The secret is that most people like to answer questions that fall into their field of expertise, if it does not take too much effort to reply. But few like to listen to half-baked (or even fully baked but only outlined) ideas; too many such offers come from cranks. The devil is always in the details; and if you can't provide these details it is likely that other will think it is because your idea does not work or does not offer any advantage.
So the right approach is to ask them for (and afterwards study!) information about what is known in the direction you want to go, rather than proposing the revolutionary way of doing it correctly.
Take heed of the advice of an old saint: '' Let every man be swift to hear, slow to speak, slow to wrath'' (The Bible, James 1:19)

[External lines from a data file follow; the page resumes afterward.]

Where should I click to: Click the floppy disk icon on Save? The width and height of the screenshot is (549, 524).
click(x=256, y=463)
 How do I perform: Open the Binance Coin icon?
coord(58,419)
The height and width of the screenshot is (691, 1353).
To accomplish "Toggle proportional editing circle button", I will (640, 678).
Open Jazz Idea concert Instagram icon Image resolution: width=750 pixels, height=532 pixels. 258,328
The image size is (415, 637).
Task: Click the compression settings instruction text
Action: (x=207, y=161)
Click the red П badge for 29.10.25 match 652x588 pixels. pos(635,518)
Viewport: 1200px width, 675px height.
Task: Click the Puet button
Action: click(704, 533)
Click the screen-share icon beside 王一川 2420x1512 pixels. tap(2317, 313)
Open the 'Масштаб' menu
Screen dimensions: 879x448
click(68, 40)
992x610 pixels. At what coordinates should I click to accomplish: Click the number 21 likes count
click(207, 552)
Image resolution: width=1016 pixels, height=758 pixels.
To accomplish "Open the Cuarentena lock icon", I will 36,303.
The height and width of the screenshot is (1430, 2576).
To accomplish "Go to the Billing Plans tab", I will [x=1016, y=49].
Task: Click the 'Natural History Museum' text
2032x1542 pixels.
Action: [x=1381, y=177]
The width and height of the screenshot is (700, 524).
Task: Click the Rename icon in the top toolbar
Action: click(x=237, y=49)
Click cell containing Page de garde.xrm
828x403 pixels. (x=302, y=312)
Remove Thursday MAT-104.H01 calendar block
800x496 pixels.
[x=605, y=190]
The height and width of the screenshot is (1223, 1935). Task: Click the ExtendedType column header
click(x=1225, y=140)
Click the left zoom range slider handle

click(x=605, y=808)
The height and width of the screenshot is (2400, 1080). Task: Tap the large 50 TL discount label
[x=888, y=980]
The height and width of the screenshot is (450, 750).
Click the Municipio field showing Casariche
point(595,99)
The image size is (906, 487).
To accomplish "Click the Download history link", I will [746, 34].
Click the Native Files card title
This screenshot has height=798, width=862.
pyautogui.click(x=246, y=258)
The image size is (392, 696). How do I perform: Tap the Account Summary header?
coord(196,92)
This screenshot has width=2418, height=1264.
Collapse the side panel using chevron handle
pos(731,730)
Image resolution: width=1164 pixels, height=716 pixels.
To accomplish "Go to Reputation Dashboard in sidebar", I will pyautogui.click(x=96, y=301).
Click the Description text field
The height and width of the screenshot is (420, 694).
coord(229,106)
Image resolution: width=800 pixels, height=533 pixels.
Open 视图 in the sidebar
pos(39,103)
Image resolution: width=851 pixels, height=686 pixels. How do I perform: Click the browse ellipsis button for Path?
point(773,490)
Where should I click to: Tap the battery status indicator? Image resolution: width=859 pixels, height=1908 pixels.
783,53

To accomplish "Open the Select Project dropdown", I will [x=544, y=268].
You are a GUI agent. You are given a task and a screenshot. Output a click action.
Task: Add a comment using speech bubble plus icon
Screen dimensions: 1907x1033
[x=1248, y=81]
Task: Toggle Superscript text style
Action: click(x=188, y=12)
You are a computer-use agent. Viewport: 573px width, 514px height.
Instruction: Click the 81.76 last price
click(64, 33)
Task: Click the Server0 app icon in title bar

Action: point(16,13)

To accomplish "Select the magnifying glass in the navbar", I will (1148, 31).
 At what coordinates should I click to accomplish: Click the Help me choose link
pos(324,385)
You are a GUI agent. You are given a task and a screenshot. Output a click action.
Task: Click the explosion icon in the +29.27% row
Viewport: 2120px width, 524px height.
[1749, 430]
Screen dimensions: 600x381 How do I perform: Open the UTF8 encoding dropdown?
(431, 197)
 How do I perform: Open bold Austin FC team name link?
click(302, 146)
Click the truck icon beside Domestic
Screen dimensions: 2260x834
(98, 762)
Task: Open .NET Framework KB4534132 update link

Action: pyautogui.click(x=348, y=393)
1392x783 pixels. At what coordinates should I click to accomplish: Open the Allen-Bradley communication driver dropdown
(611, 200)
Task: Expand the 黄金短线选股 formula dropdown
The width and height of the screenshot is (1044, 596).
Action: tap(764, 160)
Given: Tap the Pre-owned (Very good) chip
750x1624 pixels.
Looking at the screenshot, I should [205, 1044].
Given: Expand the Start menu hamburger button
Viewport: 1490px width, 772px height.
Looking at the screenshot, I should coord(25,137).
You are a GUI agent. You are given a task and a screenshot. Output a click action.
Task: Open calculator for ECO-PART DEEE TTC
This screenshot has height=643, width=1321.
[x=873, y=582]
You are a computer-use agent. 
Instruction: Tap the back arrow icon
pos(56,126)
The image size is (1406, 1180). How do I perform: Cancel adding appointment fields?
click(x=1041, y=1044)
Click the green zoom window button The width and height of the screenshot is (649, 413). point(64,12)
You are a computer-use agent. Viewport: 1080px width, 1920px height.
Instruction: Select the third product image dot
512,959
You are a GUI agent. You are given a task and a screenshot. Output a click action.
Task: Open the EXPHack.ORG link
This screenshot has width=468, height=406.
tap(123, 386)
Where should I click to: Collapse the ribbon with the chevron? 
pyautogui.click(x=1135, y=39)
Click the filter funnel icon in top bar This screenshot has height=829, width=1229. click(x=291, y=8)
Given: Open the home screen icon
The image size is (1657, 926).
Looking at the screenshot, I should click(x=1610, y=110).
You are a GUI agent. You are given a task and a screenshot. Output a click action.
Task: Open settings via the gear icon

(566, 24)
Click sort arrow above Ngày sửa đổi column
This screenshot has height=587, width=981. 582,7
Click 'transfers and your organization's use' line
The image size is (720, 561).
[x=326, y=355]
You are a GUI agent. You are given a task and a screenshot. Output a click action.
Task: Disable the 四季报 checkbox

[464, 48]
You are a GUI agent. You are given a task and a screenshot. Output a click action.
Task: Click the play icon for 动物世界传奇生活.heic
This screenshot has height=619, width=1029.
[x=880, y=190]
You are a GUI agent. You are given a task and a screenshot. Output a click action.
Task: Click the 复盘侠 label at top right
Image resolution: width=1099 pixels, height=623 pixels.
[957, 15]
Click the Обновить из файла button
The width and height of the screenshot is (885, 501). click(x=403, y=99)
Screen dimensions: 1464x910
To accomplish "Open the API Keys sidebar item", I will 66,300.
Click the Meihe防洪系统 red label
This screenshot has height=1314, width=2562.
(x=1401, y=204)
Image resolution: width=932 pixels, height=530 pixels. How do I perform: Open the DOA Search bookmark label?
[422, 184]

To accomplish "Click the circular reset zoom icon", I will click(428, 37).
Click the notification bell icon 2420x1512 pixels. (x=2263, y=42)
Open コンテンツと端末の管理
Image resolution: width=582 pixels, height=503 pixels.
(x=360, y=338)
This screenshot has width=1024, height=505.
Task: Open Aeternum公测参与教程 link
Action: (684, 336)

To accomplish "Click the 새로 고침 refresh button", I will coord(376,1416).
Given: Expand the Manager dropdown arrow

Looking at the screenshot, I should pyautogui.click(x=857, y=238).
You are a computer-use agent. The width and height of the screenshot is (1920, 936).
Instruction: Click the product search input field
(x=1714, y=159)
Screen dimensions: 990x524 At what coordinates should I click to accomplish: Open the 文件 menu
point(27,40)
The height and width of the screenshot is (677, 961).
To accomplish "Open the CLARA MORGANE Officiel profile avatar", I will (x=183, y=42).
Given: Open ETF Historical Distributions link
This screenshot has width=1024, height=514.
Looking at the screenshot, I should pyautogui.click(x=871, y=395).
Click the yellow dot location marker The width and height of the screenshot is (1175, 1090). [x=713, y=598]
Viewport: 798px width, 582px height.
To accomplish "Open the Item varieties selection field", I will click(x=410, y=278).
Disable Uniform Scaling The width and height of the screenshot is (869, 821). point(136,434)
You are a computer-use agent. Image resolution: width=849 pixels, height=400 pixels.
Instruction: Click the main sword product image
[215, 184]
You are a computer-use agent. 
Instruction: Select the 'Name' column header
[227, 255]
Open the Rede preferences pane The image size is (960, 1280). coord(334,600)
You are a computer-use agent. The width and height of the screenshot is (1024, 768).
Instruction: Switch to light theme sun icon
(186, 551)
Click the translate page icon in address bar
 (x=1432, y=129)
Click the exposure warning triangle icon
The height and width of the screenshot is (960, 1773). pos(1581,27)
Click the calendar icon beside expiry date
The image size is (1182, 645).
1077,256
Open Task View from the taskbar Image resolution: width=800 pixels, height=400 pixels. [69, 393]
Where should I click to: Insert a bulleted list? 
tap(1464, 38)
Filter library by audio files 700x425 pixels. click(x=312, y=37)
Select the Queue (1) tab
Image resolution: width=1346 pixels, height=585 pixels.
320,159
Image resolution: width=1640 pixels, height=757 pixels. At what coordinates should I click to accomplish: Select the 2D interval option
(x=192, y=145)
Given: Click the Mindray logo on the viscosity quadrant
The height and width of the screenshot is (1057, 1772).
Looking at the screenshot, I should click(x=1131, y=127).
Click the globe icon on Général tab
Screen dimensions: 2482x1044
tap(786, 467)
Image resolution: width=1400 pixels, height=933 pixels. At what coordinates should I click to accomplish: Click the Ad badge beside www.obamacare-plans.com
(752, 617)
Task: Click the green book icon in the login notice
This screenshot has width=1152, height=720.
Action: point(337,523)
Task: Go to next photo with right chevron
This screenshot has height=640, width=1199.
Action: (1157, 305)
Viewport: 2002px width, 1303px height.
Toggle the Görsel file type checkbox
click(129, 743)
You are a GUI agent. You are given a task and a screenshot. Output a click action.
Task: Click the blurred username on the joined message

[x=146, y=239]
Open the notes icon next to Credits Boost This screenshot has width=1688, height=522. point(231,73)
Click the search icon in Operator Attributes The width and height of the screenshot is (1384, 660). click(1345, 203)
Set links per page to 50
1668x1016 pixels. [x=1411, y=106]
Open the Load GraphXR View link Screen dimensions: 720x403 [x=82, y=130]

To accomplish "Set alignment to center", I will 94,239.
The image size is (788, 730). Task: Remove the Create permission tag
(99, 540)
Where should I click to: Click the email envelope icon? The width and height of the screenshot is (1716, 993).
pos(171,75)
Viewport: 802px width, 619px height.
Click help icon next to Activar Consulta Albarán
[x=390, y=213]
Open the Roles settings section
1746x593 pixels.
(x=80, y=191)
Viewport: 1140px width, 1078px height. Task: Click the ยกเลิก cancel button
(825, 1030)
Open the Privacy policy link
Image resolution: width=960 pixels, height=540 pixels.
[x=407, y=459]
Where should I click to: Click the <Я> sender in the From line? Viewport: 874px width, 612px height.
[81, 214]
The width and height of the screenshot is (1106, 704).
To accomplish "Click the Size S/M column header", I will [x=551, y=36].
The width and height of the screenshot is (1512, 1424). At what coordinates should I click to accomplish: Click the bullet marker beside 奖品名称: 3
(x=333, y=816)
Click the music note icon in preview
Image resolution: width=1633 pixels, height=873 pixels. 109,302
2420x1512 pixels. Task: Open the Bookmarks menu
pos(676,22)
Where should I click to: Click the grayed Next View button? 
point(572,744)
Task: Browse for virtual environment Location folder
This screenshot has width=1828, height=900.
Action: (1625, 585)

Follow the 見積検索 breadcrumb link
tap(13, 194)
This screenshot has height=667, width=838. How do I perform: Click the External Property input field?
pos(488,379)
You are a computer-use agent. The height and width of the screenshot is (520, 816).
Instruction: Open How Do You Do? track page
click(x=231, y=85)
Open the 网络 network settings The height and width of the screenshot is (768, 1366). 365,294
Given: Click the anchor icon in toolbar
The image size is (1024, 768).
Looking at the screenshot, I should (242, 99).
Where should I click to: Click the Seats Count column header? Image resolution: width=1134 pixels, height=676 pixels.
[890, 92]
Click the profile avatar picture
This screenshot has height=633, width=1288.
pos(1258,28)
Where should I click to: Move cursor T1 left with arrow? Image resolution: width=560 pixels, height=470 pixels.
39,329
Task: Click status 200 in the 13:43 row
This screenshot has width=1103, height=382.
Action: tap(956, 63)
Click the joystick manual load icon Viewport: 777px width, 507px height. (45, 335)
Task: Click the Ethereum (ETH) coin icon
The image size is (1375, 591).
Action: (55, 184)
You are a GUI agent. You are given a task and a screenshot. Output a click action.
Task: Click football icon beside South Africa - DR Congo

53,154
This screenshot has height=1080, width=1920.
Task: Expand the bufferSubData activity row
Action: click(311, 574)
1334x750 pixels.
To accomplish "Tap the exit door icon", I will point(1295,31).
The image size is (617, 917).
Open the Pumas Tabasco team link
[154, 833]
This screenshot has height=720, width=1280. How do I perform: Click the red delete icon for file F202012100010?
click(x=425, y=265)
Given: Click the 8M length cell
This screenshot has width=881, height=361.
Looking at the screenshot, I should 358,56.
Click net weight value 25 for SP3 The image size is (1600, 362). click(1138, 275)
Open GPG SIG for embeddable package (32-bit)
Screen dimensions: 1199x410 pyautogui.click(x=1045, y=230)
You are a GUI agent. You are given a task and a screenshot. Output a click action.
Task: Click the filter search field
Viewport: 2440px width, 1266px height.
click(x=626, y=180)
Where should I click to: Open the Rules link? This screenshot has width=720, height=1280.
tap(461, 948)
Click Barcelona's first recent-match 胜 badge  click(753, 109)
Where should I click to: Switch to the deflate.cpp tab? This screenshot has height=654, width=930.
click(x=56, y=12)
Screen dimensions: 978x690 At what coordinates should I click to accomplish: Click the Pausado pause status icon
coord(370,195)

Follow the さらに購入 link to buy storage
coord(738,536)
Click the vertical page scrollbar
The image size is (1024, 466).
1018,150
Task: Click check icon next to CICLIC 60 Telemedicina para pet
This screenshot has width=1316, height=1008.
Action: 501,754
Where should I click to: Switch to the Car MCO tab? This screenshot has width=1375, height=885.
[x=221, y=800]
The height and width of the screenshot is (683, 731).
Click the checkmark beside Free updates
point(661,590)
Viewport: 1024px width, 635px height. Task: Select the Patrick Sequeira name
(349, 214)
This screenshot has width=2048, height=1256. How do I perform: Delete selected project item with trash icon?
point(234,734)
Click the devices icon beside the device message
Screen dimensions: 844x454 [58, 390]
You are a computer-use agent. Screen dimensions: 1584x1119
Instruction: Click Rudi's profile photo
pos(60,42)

If you really can do it better than others, and you don't find prior relevant work in the literature, work it out yourself and show with a nontrivial application that you can do something more efficiently than tradition. Don't exaggerate what you achieved - let the reader judge. Then submit it to a respectable journal, and people are likely to listen.
If you get negative feedback from referees, take it seriously, learn from it as much as you can. Raise your standards according to what you learn, and accomodate the criticism in your future work. The referees are usually competent and have a point in what they say. If not, it is likely that your work was presented in a fashion prone to misunderstanding - in this case formulate your results and claims more carefully, taking into account accepted tradition. It is an author's obligation to minimize the chances of misunderstanding by potential readers.
It takes a while to learn how to write good papers. I gained a lot from considering the referees' advice in the many papers I have written.
Even if your work is good but not mainstream, it may take persistence to publicize it properly; publishing is not enough. But publicizing does not mean boasting with great claims - this makes people suspicious and is therefore counterproductive. Be modest in your claims - claim what you can actually prove, but not what you only dream of proving one day.